[Data under study]
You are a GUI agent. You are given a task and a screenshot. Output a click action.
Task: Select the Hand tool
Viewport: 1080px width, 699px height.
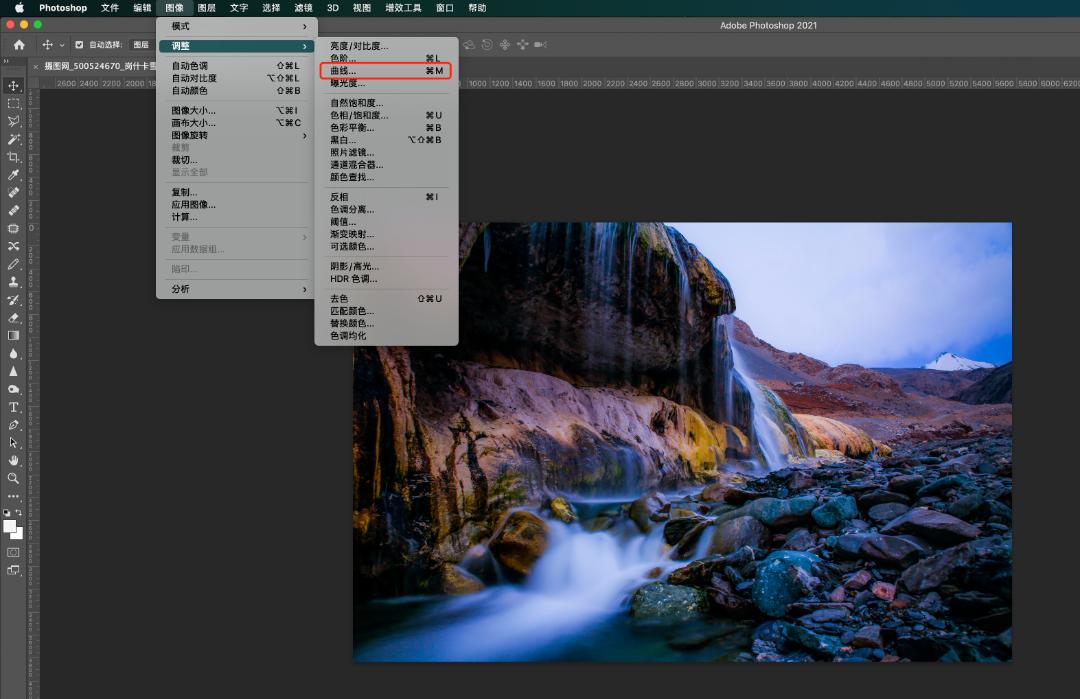pos(14,460)
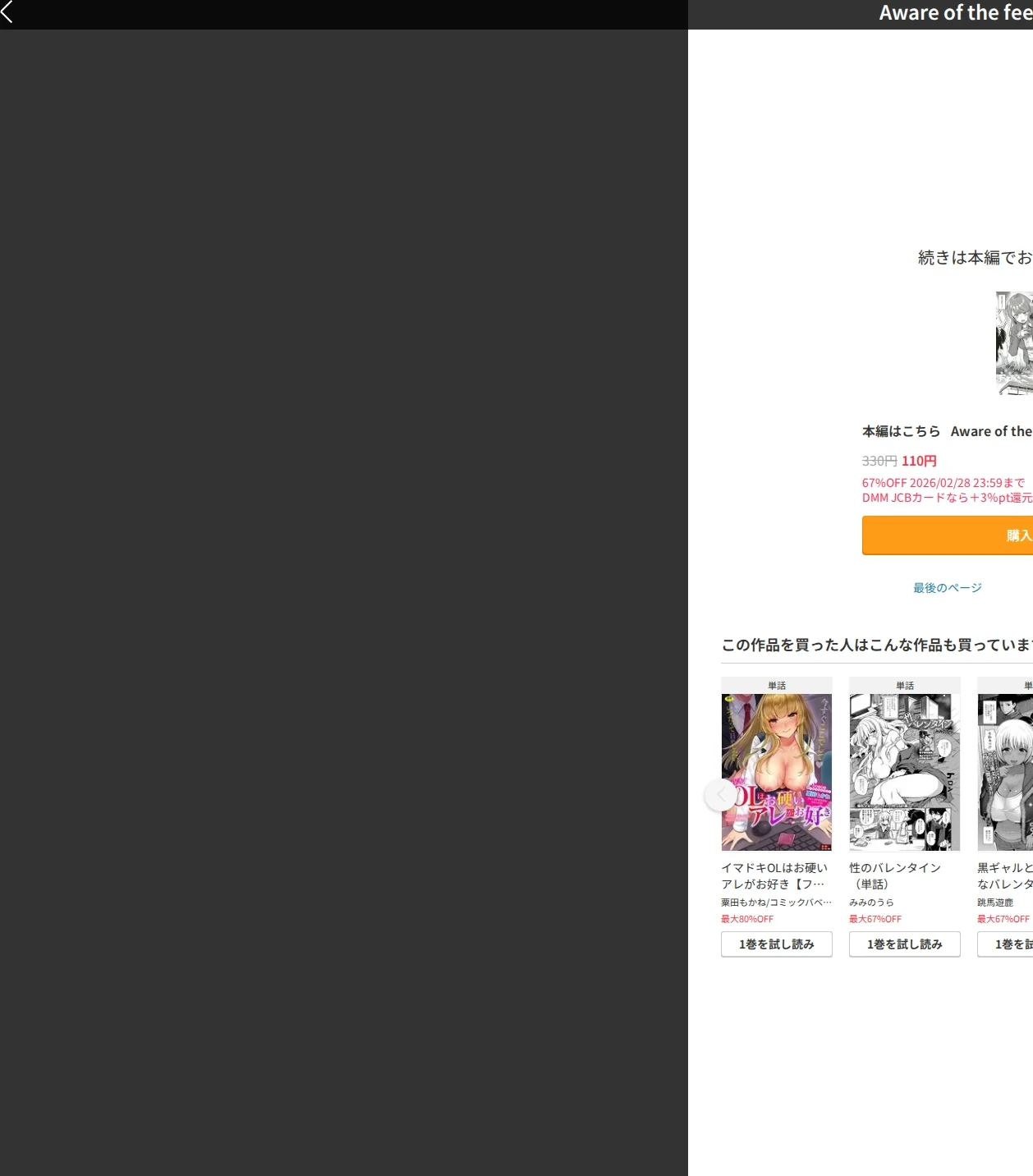Open the 黒ギャル cover thumbnail
Image resolution: width=1033 pixels, height=1176 pixels.
pos(1005,772)
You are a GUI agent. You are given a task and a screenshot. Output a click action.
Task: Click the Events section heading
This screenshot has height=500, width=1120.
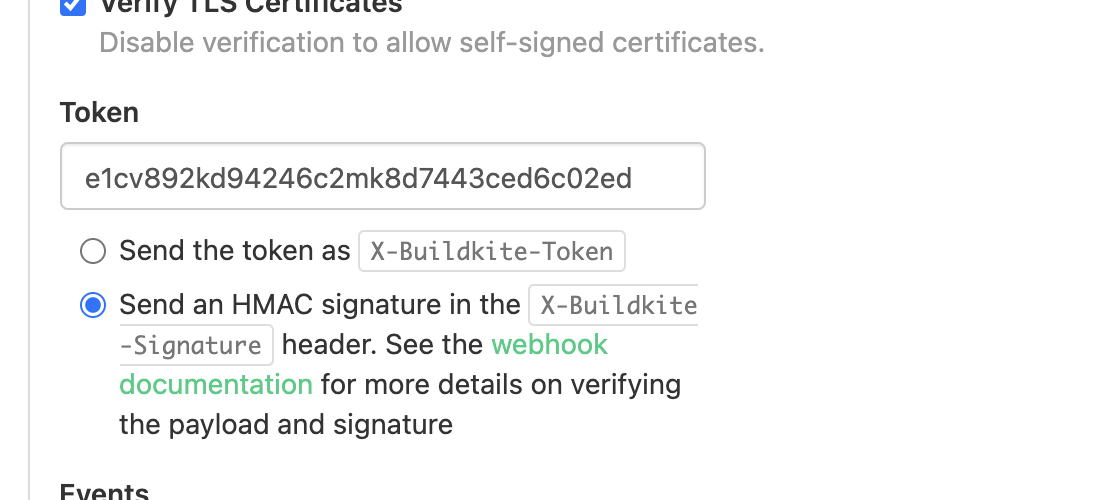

[Goal of the exercise]
The material above is to be repeated word for word, with no images kept.

[Result of the task]
You are a GUI agent. You are given a task and a screenshot. Output a click action.
Task: Select the Hand tool
Viewport: 1080px width, 699px height.
pos(14,460)
Open the 黒ギャル cover thumbnail
Image resolution: width=1033 pixels, height=1176 pixels.
pos(1005,772)
You are a GUI agent. You are given a task and a screenshot. Output a click action.
Task: Click the Events section heading
This screenshot has height=500, width=1120.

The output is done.